Last year’s movie reviews proved to be a success. This year again, we reviewed some movie classics for you:
House of Wax (2005 | 1958)
A remake of the original House of Wax starring the legendary actor Vincent Price that does not live up to its 1953’s predecessor. The message conveyed in the modern version is that if you’re going to take a detour, take a lot of friends to keep the killers busy while you look for a way out. Read more about House of Wax.
Two Thousand Maniacs! (1964)
This movie was one of the first that introduced the audience to a formulaic plot line and gory details. It is a parody of southern hospitality, which at times, has a very comical effect. The film was mostly played in drive-in movies and became on instant success. Read more about Two Thousand Maniacs!
The Screaming Skull (1958)
The Screaming Skull is a cult classic and a fun look at the classic, psychological horror genre. You won’t die of fright watching it, but it contains enough highly dramatic and scary moments to keep you watching. The movie was based on the classic horror story by the author F. Marion Crawford and originally published in 1911. Read more about The Screaming Skull.
Shaun of the Dead (2004)
This horror, comedy movie is a British-French-American production dealing with an apocalyptic zombie uprising and has become a cult classic. Because of its satirical approach, it is now considered one of the top horror movies of the decade and the best zombie movie ever made. According to Screenrant, Shaun of the Dead is one of Tarantino’s top 20 movies.
Ghost Ship (2002)
Originally, the screenplay was written as a relatively bloodless psychological horror movie. The script underwent several revisions and turned Ghost Ship into a gory film with an emphasis on the supernatural element.
The Uninvited (1944)
This atmospheric and moody film was nominated for the Academy Award for Best Black and White Cinematorgraphy in 1945. The movie is based on the novel “Uneasy Freehold” by Dorothy Macardle that was published in 1942. The Uninvited is listed as one of the 11 scariest horror movies of all time by Martin Scorsese.

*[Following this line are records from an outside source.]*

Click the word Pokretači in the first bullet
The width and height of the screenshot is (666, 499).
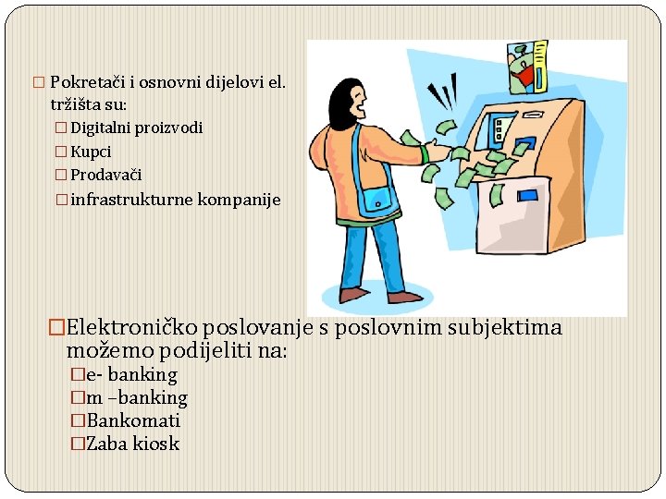pyautogui.click(x=82, y=82)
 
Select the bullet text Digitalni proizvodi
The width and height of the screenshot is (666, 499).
pyautogui.click(x=136, y=128)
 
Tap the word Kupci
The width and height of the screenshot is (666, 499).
pyautogui.click(x=91, y=152)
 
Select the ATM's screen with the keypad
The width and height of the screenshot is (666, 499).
pyautogui.click(x=503, y=129)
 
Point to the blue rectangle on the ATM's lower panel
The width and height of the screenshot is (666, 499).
pyautogui.click(x=527, y=195)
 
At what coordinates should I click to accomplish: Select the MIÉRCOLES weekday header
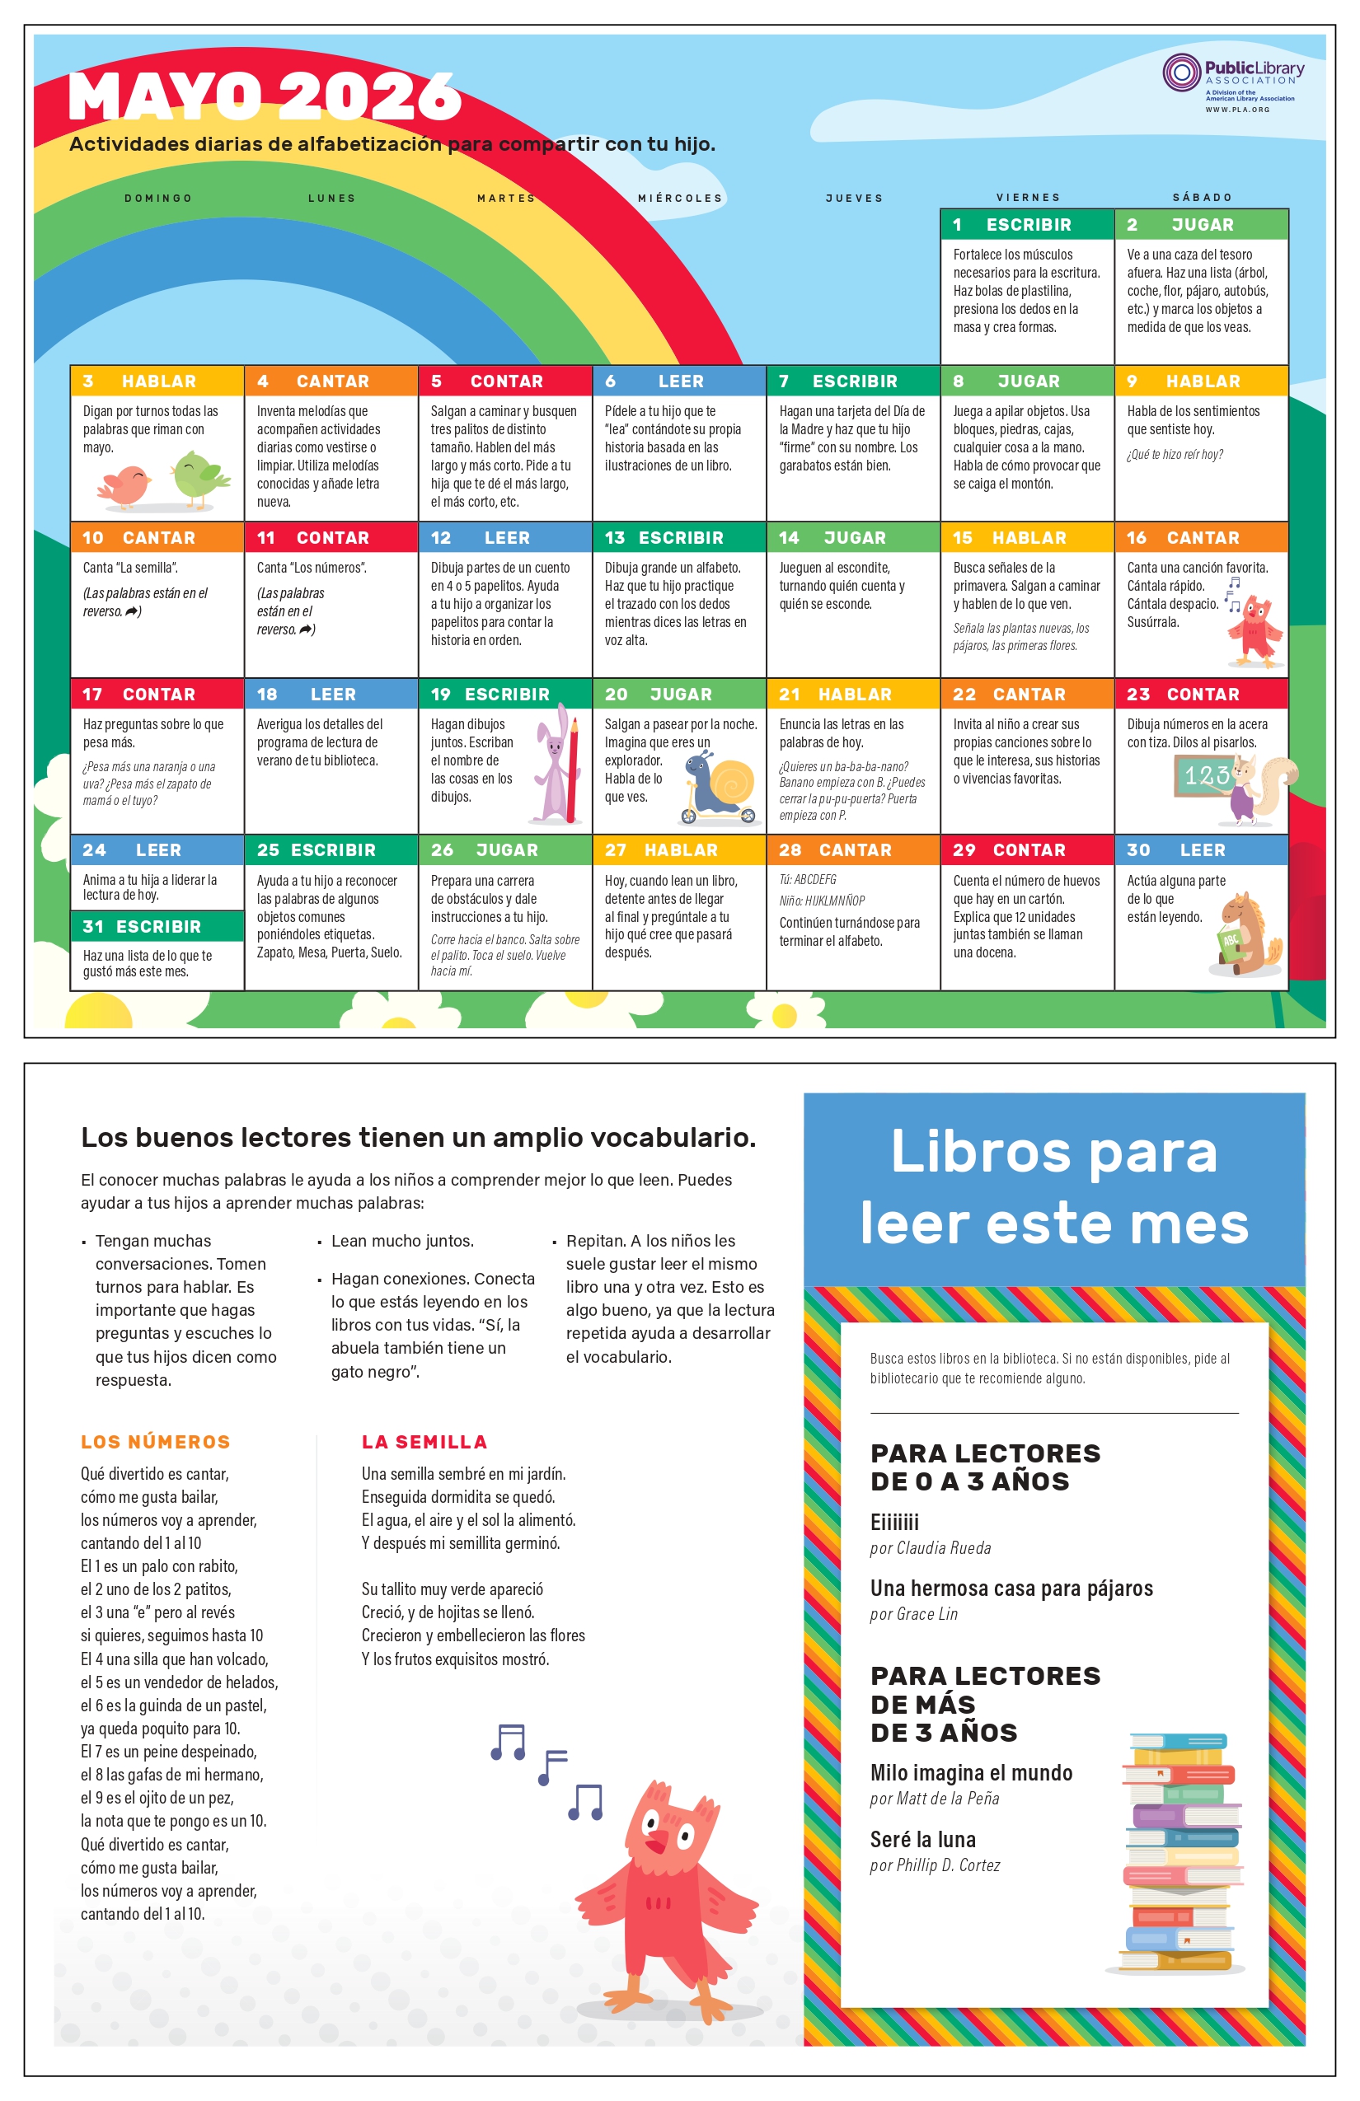tap(680, 198)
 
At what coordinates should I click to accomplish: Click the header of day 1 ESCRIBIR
tap(1026, 224)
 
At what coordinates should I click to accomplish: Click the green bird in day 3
tap(199, 478)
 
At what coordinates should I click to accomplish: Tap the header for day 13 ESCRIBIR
tap(678, 537)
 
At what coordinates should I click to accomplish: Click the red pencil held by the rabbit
tap(573, 768)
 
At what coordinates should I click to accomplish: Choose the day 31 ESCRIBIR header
tap(157, 926)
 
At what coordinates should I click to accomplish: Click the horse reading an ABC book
tap(1245, 935)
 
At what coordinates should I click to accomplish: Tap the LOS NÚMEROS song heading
tap(156, 1442)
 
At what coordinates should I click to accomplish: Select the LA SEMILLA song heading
tap(424, 1442)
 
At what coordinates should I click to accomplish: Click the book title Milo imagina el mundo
tap(971, 1772)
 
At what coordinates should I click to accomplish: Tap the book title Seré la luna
tap(923, 1840)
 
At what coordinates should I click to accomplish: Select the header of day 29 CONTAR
tap(1026, 850)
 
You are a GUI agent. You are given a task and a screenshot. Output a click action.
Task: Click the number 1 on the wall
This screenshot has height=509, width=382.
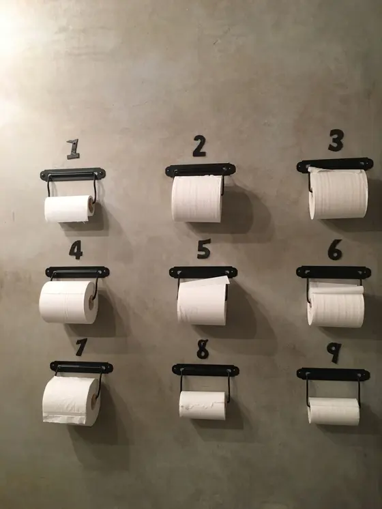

Attack of the Killer Tomatoes (1978)
What type of movie do you get when scientists experiment with tomatoes? A musical, black comedy horror B-movie that is so bad, it became part of the pop culture. Although Attack of the Killer Tomatoes will probably go into the annals of the worst vegetable movie ever made, fans are pushing for a remake.
Killer Klowns From Outer Space (1988)
This movie is a science fiction, a horror comedy that has reached a cult classic status. Aliens, who resemble evil circus clowns, invade a small town. Although the storyline is considered quite simple, the movie, in general, is reminiscent of past B-movies. Killer Klowns From Outer Space received praise for its special effects and visual design.
Release Date: September 24, 2004 | DVD Release Date: December 21, 2004
Shaun is a slacker who lives a routine life. With his relationship on the rocks and a contentious relationship with his stepfather, Shaun takes some time to notice that his neighbors are turning into zombies. While gathering his friends and getting to the bar on his mind, will Shaun and his friends survive brains intact?